L’approche de Camille synthétise ici son rejet du système, à la fois par ce qu’elle montre de ses sujets (« Bruxelles, il fait bon y être bizarre ! ») mais aussi par son modus operandi. Mise en scène, capturée sur le vif, imaginée en amont ou hasardeuse, chaque image recèle sa propre identité et l’injonction à la norme est réfutée. Par essence, la photographie est une manière de mettre en récit, de faire fiction, que ce soit par le cadrage, le sujet, le regard... Finalement, la méthode importe peu puisque ce qui en résulte est le reflet de ce qu’elle vit et perçoit.

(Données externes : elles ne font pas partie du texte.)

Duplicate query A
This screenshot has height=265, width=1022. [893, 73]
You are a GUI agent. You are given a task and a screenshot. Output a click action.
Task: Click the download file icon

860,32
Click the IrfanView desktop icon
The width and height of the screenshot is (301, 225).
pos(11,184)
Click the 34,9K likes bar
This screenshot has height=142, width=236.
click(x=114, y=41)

« Ce n’est pas parce que c’est construit ou orienté que ce n’est pas réel, vrai, concret. Je me suis un peu débarrassée de cette question du documentaire ou de la fiction, pour me retrouver dans un bricolage constant entre la mise en scène et l’enregistrement du réel.
Au sens littéral comme au sens métaphorique, blissful asphalt laisse ainsi une impression éclairée. Le choix du titre, et sa transposition en anglais, sonnent alors comme une évidence : « Le côté biblique du mot blissful est arrivé incidemment, ça n’incarne pas une foi religieuse. Par contre, l’ingrédient spirituel, je le revendique clairement. Ça représente la notion d’espérance dans ce qui régit la vie, dans la puissance de la vie même, dans les formes de survivance qu’on peut opposer à ce qui est détruit. Il y a beaucoup de foi qui est mise dans ce projet, qui a été fait avec beaucoup de plaisir aussi. »
Blissful asphalt symbolise cette renaissance, cette providence, cette résilience, pour incarner définitivement une image solaire du réel.